Exploring Bioethics: A Journey from Montevideo to Norway, with Insights on Argentina’s Development

2023-08-20 12:29:00

Norway? Or Argentina? She has lived for 15 years abroad; between Montevideo and Myra, a small Nordic town. She has traveled to more than 23 countries as a UNESCO official. In Norway she has the comfort and tranquility that many would envy. But Susana Vidal is becoming more and more sure. She wants to return to her native Córdoba.

There everything is very orderly, planned. Dramatically anticipated (laughs). But social distance is very important to them, a lot of etiquette. Not for bad They do it out of respect. Also, renovating my residence is very expensive. On the other hand, here, Ian has just been given the Argentine residency.
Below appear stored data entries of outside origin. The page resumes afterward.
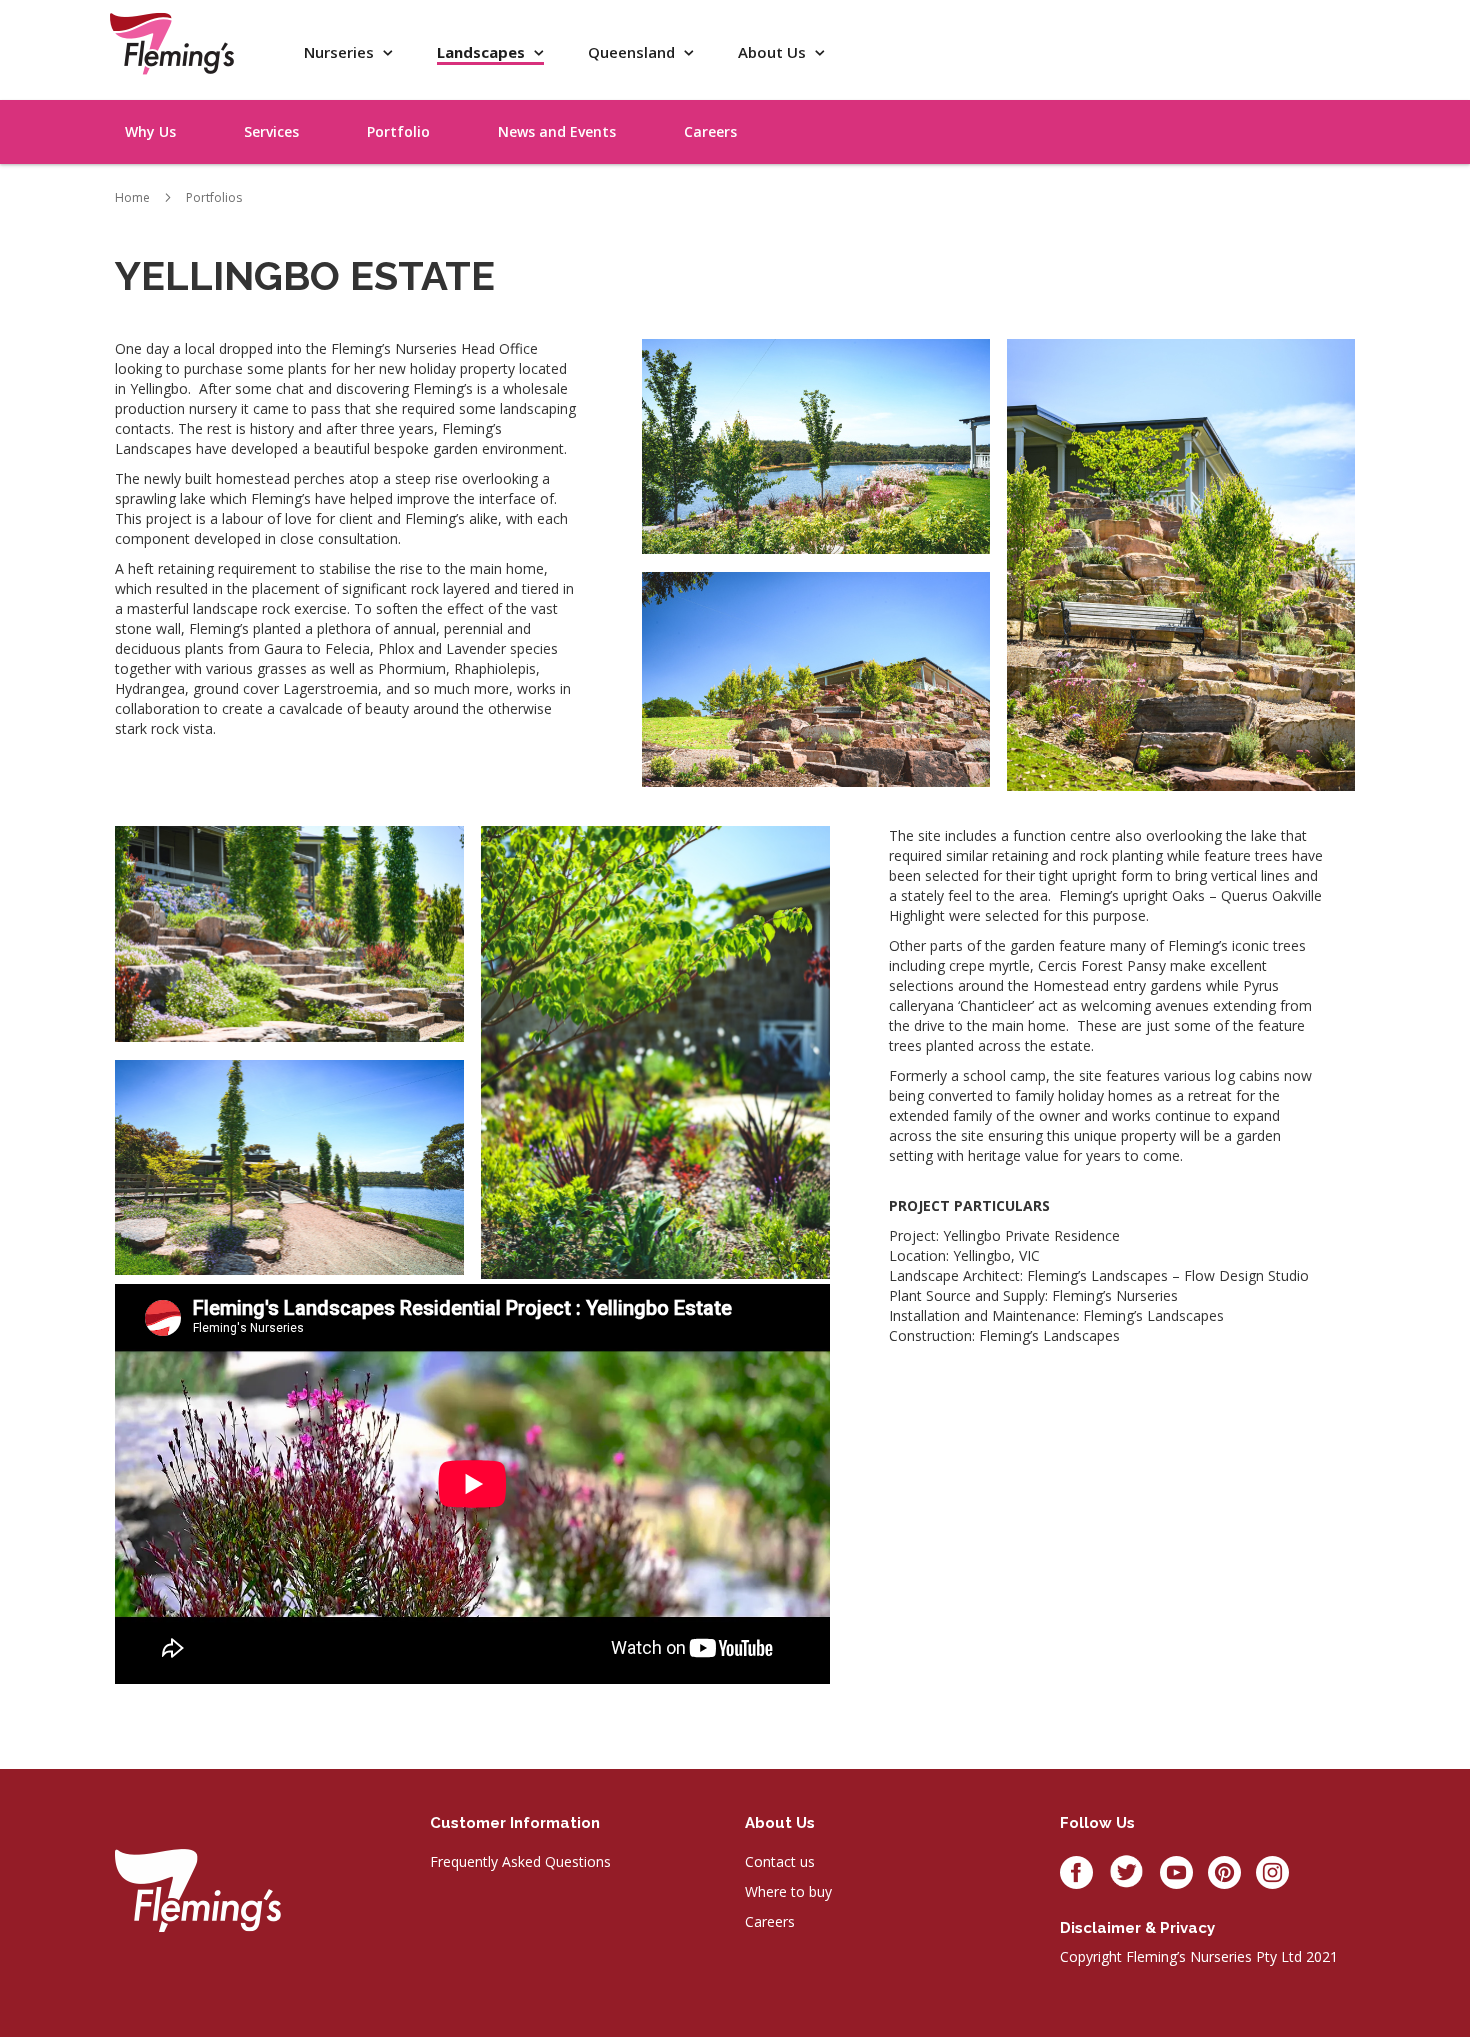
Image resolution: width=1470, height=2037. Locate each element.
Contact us (780, 1861)
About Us (774, 52)
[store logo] (172, 43)
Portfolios (214, 197)
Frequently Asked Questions (520, 1861)
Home (132, 197)
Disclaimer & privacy (1137, 1928)
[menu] (1285, 109)
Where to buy (788, 1891)
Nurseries (341, 52)
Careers (770, 1921)
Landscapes (483, 52)
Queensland (633, 52)
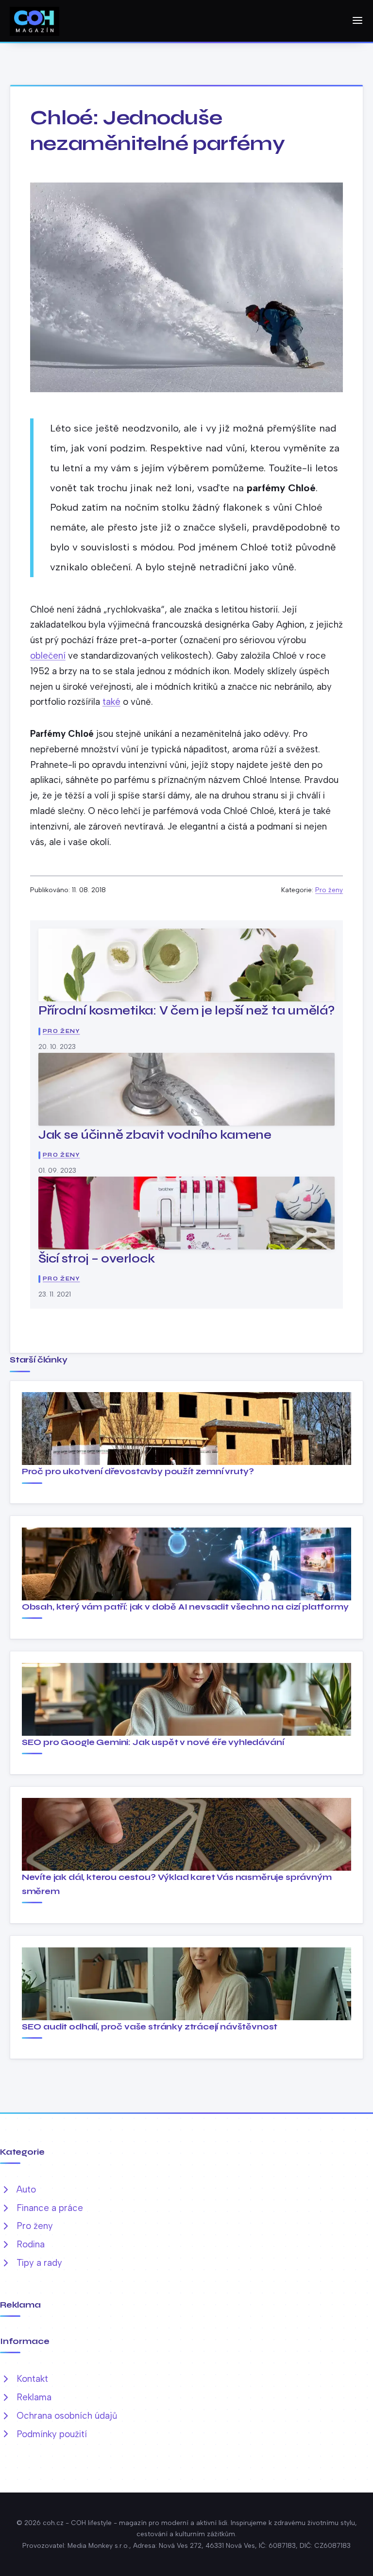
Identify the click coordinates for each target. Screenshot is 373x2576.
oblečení (48, 655)
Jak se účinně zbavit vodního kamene (154, 1134)
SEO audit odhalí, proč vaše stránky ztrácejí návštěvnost (149, 2027)
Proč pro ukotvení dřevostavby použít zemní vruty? (138, 1471)
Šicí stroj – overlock (96, 1258)
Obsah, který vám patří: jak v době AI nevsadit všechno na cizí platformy (185, 1607)
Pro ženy (329, 890)
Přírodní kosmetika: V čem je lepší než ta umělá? (186, 1010)
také (111, 701)
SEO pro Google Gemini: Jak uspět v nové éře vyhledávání (153, 1742)
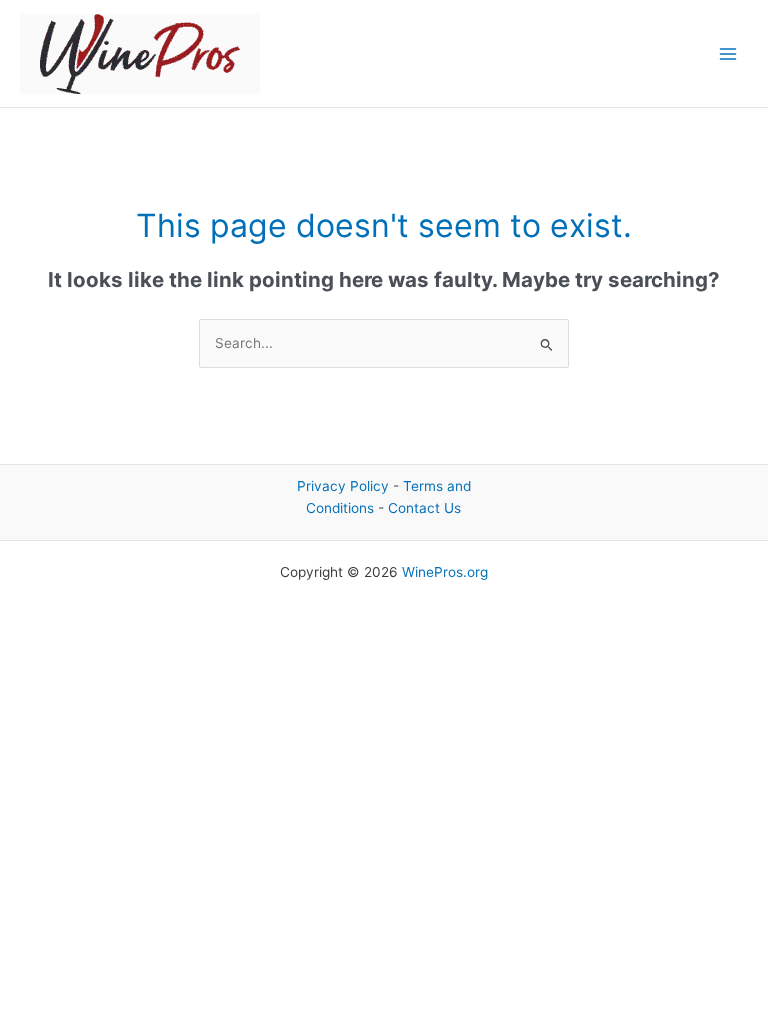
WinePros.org (445, 572)
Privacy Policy (343, 486)
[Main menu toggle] (728, 53)
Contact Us (424, 508)
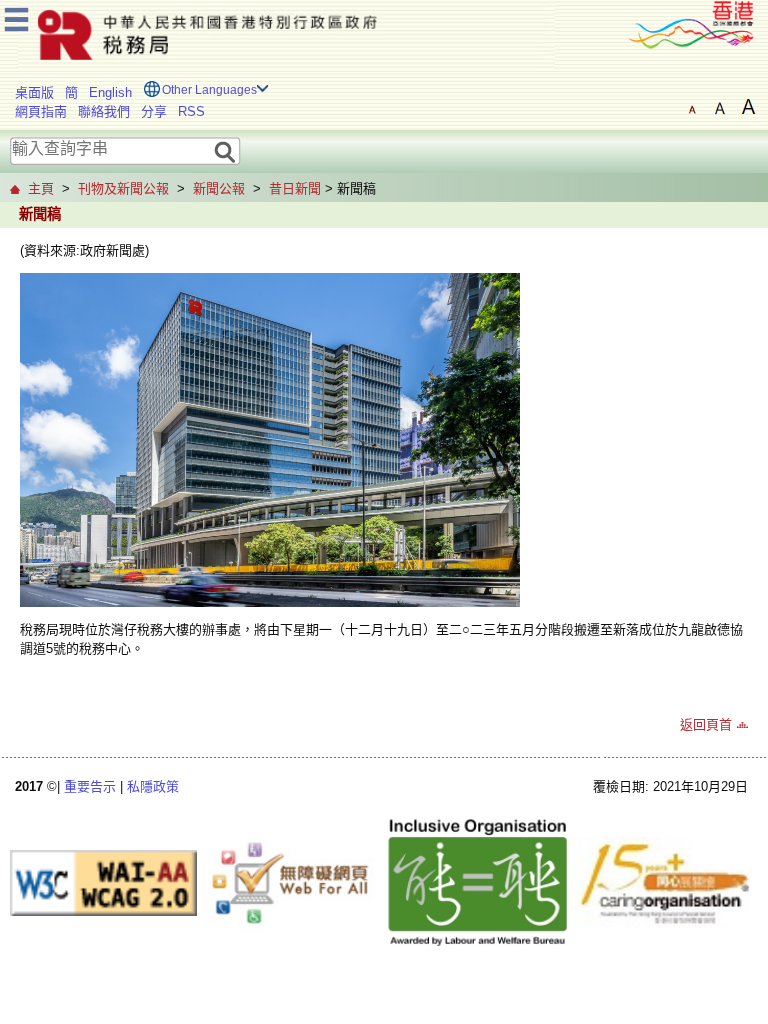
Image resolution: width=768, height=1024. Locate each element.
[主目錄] (16, 16)
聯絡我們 (104, 111)
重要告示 (90, 786)
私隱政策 (153, 786)
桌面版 (34, 92)
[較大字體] (720, 107)
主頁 (41, 188)
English (110, 92)
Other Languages (209, 90)
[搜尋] (225, 150)
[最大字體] (748, 107)
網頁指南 (41, 111)
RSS (191, 111)
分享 (154, 111)
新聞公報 (219, 188)
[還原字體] (692, 107)
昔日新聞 (295, 188)
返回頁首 (706, 724)
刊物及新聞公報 (123, 188)
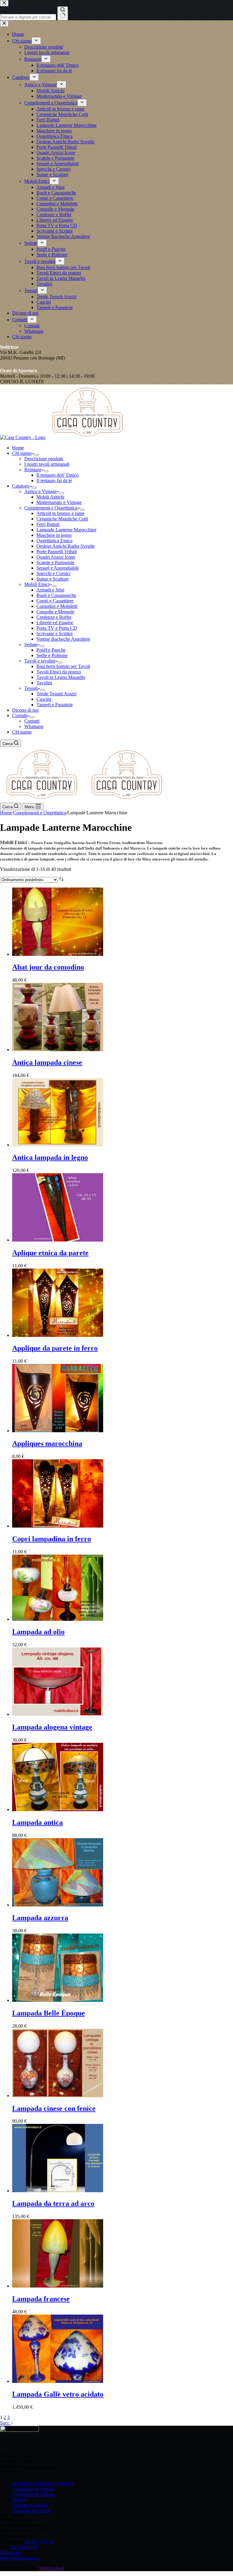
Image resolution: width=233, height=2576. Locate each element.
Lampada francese (41, 2299)
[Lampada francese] (57, 2285)
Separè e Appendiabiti (57, 568)
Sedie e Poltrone (52, 655)
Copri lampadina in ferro (51, 1539)
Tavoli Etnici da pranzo (58, 671)
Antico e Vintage (40, 491)
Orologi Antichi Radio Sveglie (65, 546)
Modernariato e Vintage (59, 502)
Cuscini (43, 699)
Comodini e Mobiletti (56, 606)
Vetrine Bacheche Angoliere (63, 639)
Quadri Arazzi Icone (55, 557)
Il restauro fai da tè (54, 480)
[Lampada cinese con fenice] (57, 2095)
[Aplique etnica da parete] (57, 1239)
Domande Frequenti (31, 2510)
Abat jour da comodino (48, 967)
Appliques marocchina (47, 1443)
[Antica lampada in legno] (57, 1144)
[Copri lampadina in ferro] (57, 1525)
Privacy (19, 2499)
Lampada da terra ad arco (53, 2203)
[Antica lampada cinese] (57, 1049)
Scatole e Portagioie (55, 562)
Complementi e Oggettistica (50, 507)
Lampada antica (37, 1822)
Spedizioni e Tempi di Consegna (43, 2483)
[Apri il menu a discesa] (36, 455)
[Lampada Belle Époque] (57, 2000)
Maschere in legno (54, 535)
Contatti (19, 715)
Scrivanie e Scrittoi (54, 633)
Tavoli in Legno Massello (60, 677)
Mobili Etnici (36, 584)
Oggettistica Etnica (54, 540)
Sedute (30, 644)
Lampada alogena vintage (52, 1727)
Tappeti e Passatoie (54, 704)
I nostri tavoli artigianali (46, 464)
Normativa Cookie (30, 2505)
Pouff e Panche (51, 650)
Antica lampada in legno (50, 1157)
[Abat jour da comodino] (57, 954)
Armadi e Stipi (50, 589)
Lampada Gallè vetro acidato (57, 2394)
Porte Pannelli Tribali (56, 551)
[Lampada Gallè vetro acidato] (57, 2381)
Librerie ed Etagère (54, 622)
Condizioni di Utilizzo (33, 2494)
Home (18, 447)
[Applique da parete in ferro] (57, 1335)
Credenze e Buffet (53, 617)
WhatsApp (10, 2552)
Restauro (32, 469)
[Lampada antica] (57, 1809)
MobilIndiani (51, 2568)
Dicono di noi (25, 710)
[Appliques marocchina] (57, 1430)
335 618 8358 (23, 2547)
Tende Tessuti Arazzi (56, 693)
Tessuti (31, 688)
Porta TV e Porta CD (56, 628)
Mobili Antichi (50, 496)
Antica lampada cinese (47, 1062)
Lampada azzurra (40, 1918)
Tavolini (44, 682)
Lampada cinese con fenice (54, 2108)
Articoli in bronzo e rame (60, 513)
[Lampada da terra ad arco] (57, 2190)
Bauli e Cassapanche (56, 595)
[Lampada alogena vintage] (57, 1714)
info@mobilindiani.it (20, 2558)
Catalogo (20, 486)
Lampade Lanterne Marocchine (66, 529)
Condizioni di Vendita (33, 2488)
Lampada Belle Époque (48, 2013)
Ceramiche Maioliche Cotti (62, 518)
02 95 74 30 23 (39, 2541)
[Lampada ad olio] (57, 1619)
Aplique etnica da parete (50, 1253)
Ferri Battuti (47, 524)
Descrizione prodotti (43, 458)
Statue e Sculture (52, 578)
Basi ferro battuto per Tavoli (63, 666)
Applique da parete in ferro (55, 1348)
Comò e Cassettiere (54, 600)
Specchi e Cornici (53, 573)
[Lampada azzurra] (57, 1904)
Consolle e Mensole (55, 611)
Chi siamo (22, 453)
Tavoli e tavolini (39, 660)
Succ (5, 2422)
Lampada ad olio (38, 1632)
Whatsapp (33, 726)
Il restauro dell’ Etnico (57, 475)
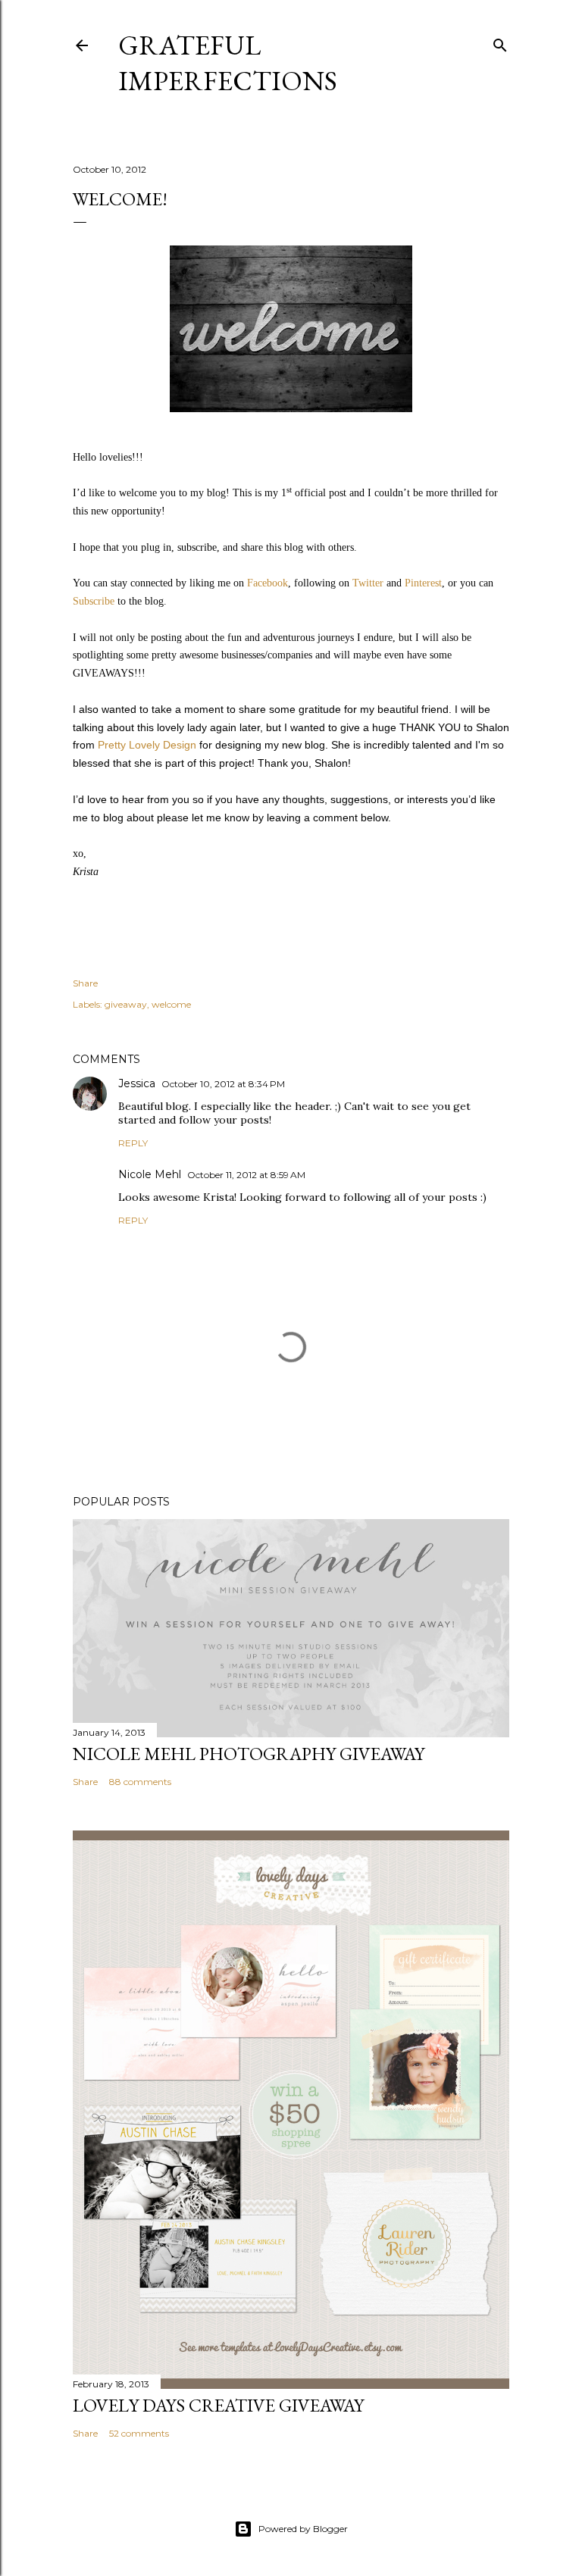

Ian is Jan Solbakk, her husband, a Norwegian who loves (sic) Latin American culture. The spontaneity, the debates; the meetings that always look like an opera, details Susana Vidal and remembers amused: Everyone speaks at the same time.

After participating during the 90s in the creation of many of the ethics committees of public and private hospitals in Córdoba, Susana María Vidal spent 12 years in Montevideo where she directed UNESCO’s Regional Bioethics Program for Latin America.

This experience allows him to state that together with Brazil and Colombia, Argentina is the country in the region with the most development in this area. Greater respect for patients’ rights. Today it would be unthinkable, for example, for a doctor to refuse to explain a treatment, he says. But he argues that even so, it is necessary to change the educational model of health professionals.

And he explains why, it’s not just about content:

The hidden curriculum has more impact. What doctors do in their daily practice, and students learn. Hierarchies, paternalism towards the patient. But also within the health teams. The largest resident mistreats the newcomer. There is an asymmetric power relationship, which, by the way, continues to be worse with women.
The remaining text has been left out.